Maria Antoniak is a Young Investigator at the Allen Institute for Artificial Intelligence on the Semantic Scholar team. Her research is in natural language processing and cultural analytics. She earned her PhD in Information Science from Cornell University and has a master's degree in Computational Linguistics from the University of Washington, and she has worked as a research intern at Microsoft Research, Twitter Cortex, Facebook Core Data Science, and Pacific Northwest National Laboratory.

Sunyam Bagga is an NLP Researcher at Noah's Ark Lab Canada. His research interests lie at the intersection of natural language processing and digital humanities. Prior to joining Noah's Ark Lab, he was a Research Consultant at .txtLAB at McGill University, where he also obtained his master's degree in Computer Science.

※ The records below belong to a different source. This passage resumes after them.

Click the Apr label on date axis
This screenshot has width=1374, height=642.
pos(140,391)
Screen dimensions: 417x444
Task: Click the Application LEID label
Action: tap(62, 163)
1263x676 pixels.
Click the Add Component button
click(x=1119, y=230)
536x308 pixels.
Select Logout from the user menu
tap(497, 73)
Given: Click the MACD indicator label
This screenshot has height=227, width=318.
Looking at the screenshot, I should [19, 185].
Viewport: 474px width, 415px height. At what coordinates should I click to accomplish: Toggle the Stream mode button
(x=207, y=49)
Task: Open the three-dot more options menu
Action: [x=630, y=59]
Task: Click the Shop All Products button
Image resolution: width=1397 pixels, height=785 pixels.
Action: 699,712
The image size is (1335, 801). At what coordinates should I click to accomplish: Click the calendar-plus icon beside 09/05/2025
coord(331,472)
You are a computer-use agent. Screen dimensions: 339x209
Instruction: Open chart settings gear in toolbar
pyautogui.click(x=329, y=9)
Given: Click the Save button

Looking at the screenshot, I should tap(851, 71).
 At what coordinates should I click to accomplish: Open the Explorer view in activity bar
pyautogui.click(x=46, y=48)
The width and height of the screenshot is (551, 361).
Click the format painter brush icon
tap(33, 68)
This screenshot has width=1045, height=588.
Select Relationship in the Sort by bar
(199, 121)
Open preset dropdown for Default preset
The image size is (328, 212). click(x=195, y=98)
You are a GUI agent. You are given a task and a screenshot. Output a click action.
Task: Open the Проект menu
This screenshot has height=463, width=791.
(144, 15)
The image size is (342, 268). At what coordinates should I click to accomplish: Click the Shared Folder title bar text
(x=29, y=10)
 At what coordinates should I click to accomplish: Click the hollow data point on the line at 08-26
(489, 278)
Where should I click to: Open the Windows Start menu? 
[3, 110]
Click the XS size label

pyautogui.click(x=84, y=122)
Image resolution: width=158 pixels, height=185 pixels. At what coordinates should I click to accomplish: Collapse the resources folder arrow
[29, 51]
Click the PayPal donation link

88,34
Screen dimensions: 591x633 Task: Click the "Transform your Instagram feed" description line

Katherine Bode is Professor of Literary and Textual Studies at the Australian National University. A World of Fiction: Digital Collections and the Future of Literary History (2018) is her most recent book.

Alison Booth is Professor of English and Academic Director of DH Centers, University of Virginia. Her digital project on prosopography, Collective Biographies of Women, is supported by ACLS, NEH, and UVA's English Department and Library. Her most recent book is Homes and Haunts: Touring Writers' Shrines and Countries (2016). She coedited "Varieties of Digital Humanities" (PMLA 2020) with Miriam Posner.

Sarah Bruno is the 2022-2023 Postdoctoral Fellow in Latinx Art, Cultures, and Religions in the Humanities Research Center at Rice University. Bruno's research and art lie at the intersections of ethnography, performance, diaspora, and digitality. She is currently working on her first book project, using the Afro-Puerto Rican genre of bomba as a site and method in constructing a cartography of Black Puerto Rican emotions throughout history.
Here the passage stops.